| Source data |
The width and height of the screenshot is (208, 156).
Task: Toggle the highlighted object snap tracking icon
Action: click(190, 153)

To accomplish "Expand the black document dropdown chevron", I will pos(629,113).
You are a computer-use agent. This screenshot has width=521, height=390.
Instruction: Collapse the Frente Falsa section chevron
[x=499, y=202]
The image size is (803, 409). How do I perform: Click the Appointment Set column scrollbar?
==
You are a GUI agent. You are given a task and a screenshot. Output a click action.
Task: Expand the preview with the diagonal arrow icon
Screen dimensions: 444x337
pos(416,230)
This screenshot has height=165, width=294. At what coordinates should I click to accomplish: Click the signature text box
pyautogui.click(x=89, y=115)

| Prompt |
Rewrite the data above as a numbered list, from the line with "You are a computer-use" to the line with "The image size", both included, and leave out any blank lines.

| The answer |
1. You are a computer-use agent. This screenshot has width=521, height=390.
2. Instruction: Collapse the Frente Falsa section chevron
3. [x=499, y=202]
4. The image size is (803, 409). How do I perform: Click the Appointment Set column scrollbar?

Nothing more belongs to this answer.